WHAT YOU NEED TO DO:
Your output should be exactly the lines from the one containing "The height and" through the final line of the following data, please, with no pictures.

DATA UNDER STUDY:
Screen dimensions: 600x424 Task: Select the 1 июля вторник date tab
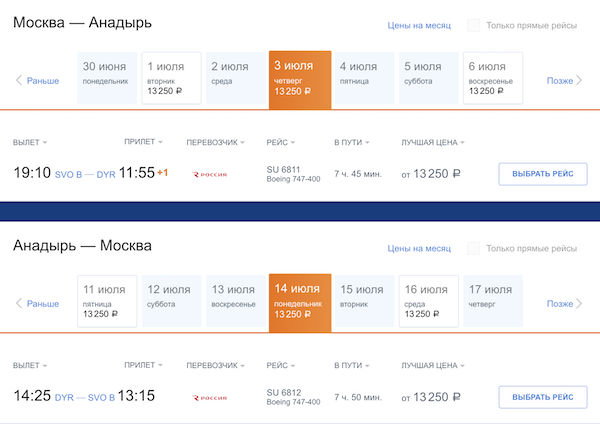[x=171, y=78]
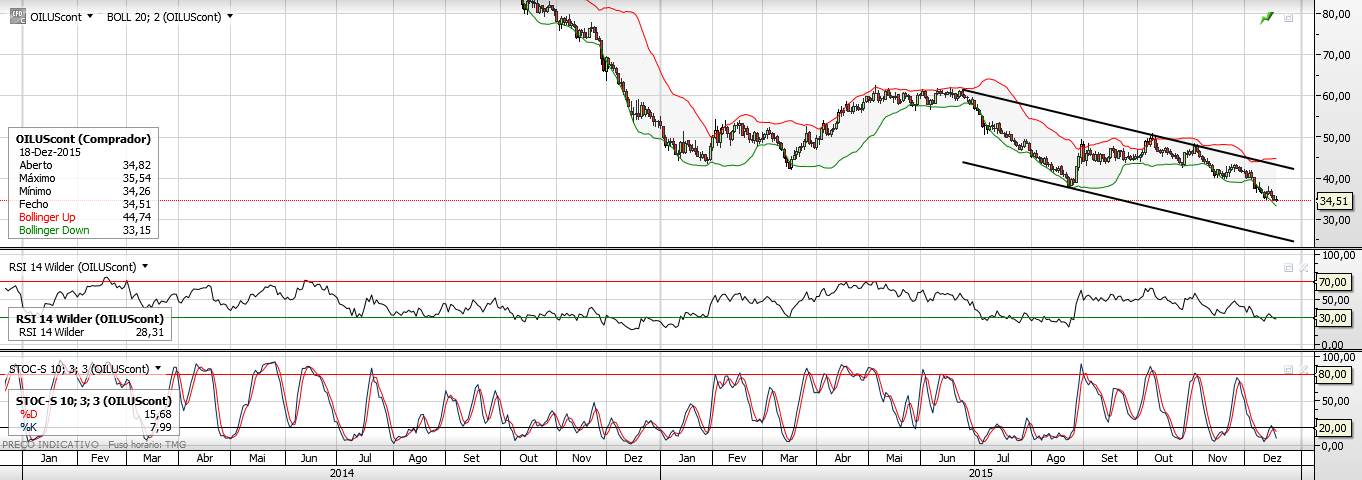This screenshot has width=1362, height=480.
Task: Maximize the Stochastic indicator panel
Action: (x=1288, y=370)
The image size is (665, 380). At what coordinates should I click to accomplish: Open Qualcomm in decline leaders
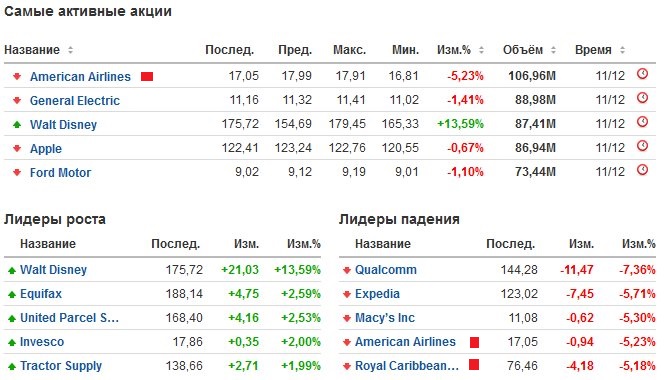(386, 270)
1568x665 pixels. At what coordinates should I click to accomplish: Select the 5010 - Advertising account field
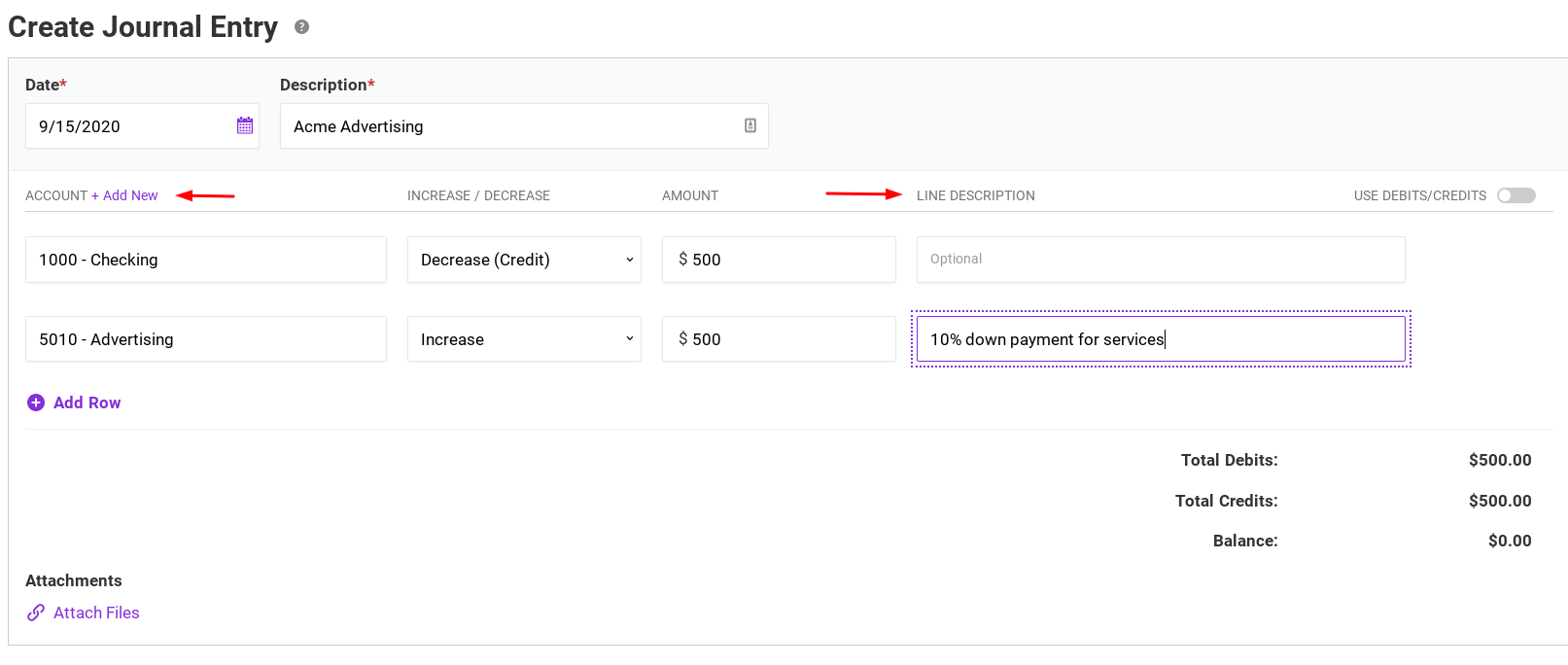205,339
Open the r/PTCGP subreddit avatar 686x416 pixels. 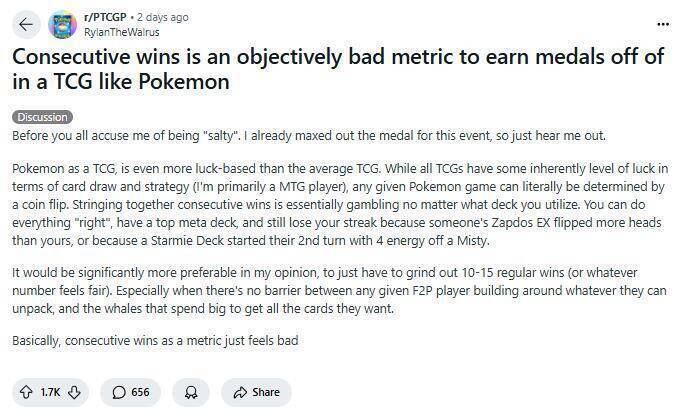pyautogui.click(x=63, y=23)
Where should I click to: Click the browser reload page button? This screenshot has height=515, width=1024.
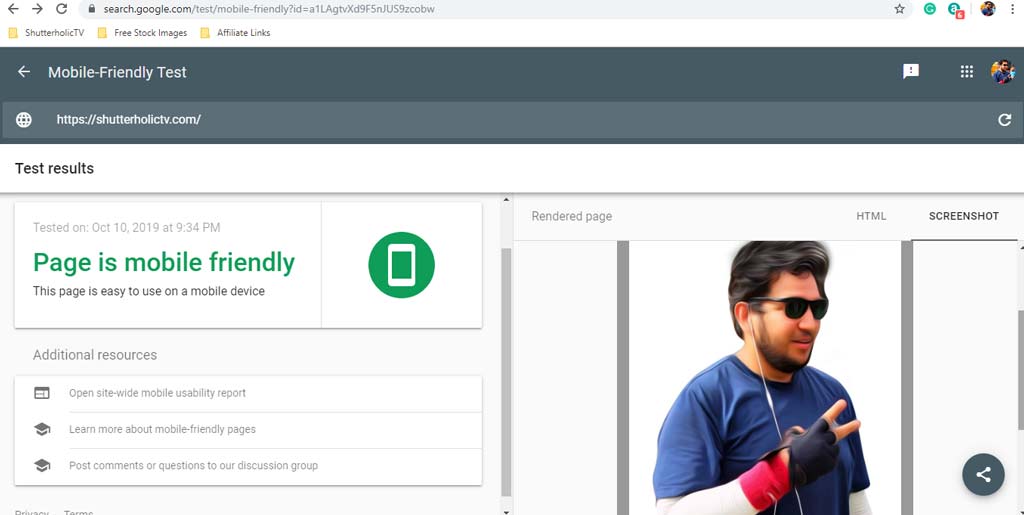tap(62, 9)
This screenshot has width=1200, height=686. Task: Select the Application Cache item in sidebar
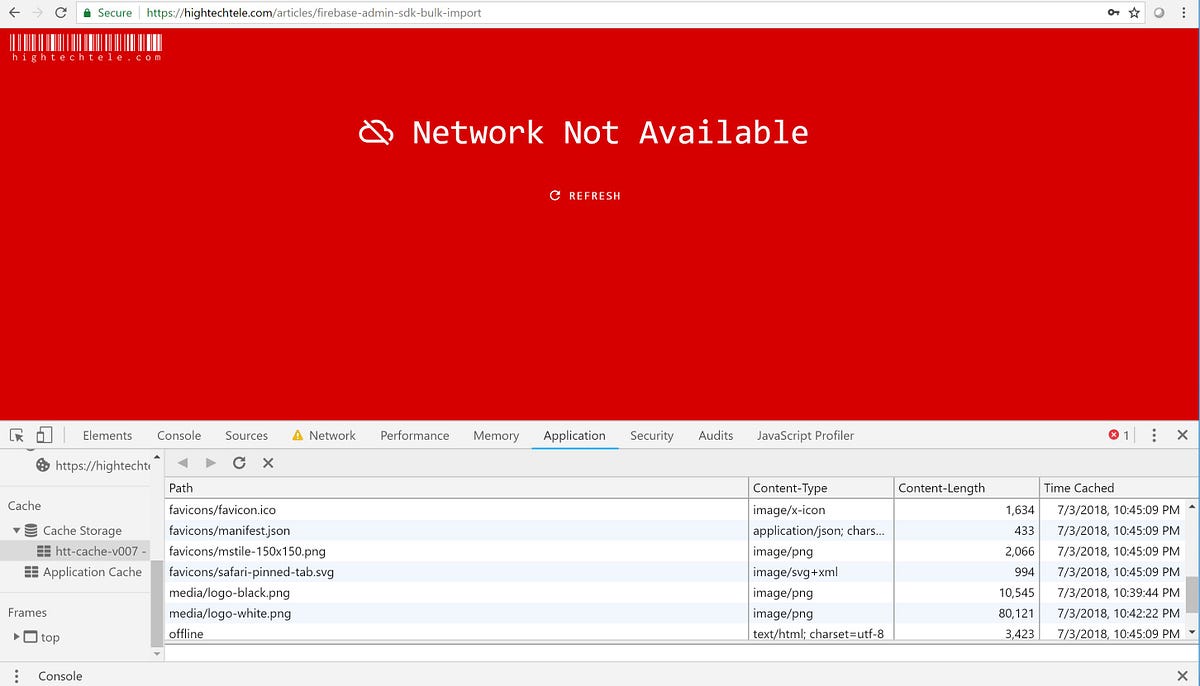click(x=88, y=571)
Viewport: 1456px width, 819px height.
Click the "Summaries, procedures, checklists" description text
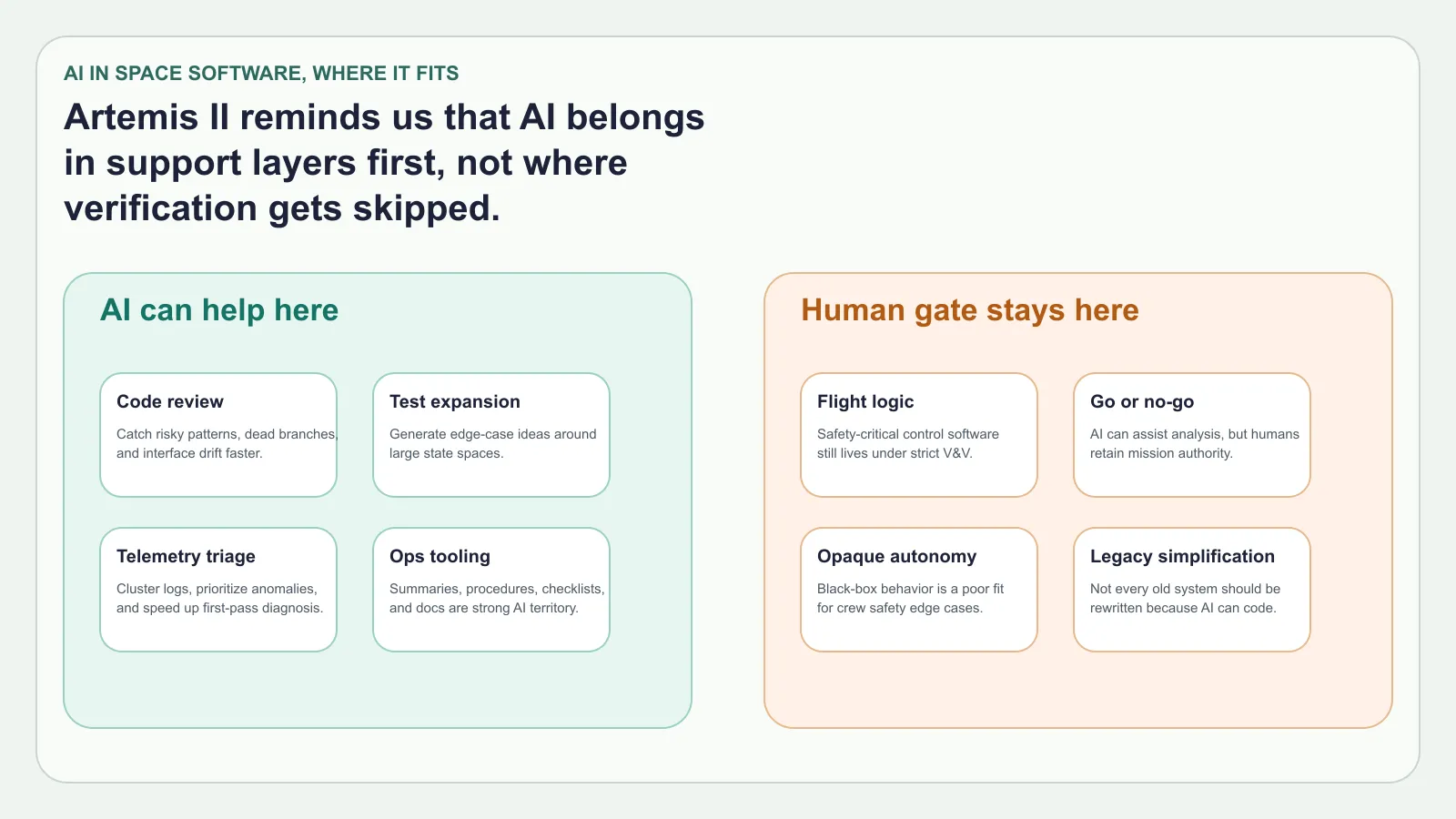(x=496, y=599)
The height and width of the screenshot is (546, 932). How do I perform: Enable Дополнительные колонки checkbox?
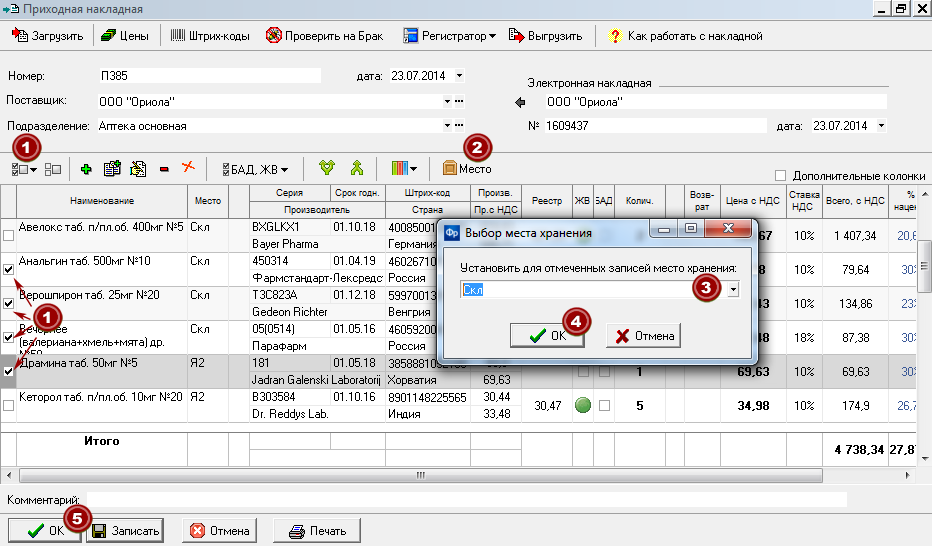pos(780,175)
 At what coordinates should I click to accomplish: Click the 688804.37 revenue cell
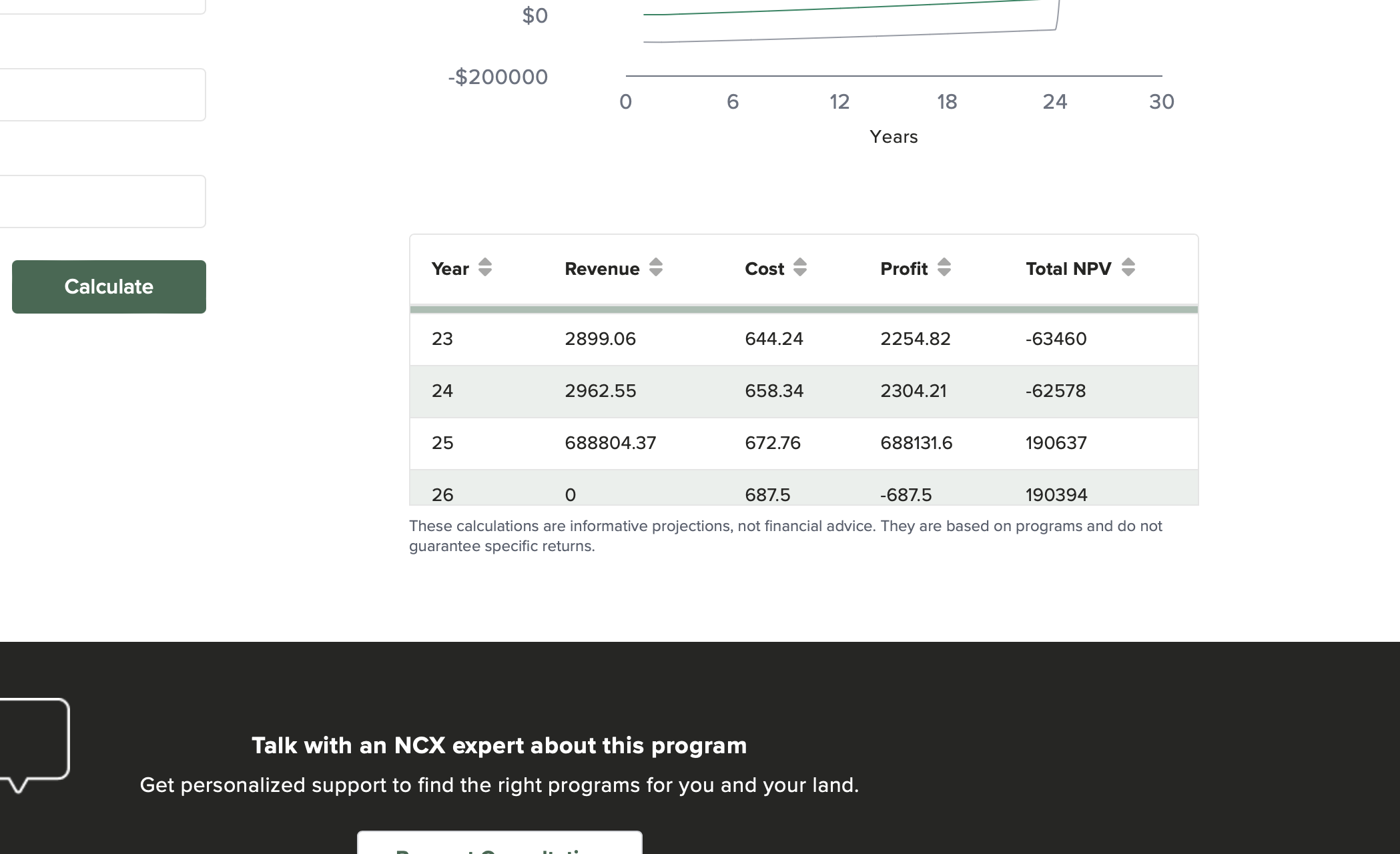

RESPONSE TO THIS TASK:
The height and width of the screenshot is (546, 932). How do I perform: Enable Дополнительные колонки checkbox?
pos(780,175)
 At what coordinates should I click to accomplish: Click the 688804.37 revenue cell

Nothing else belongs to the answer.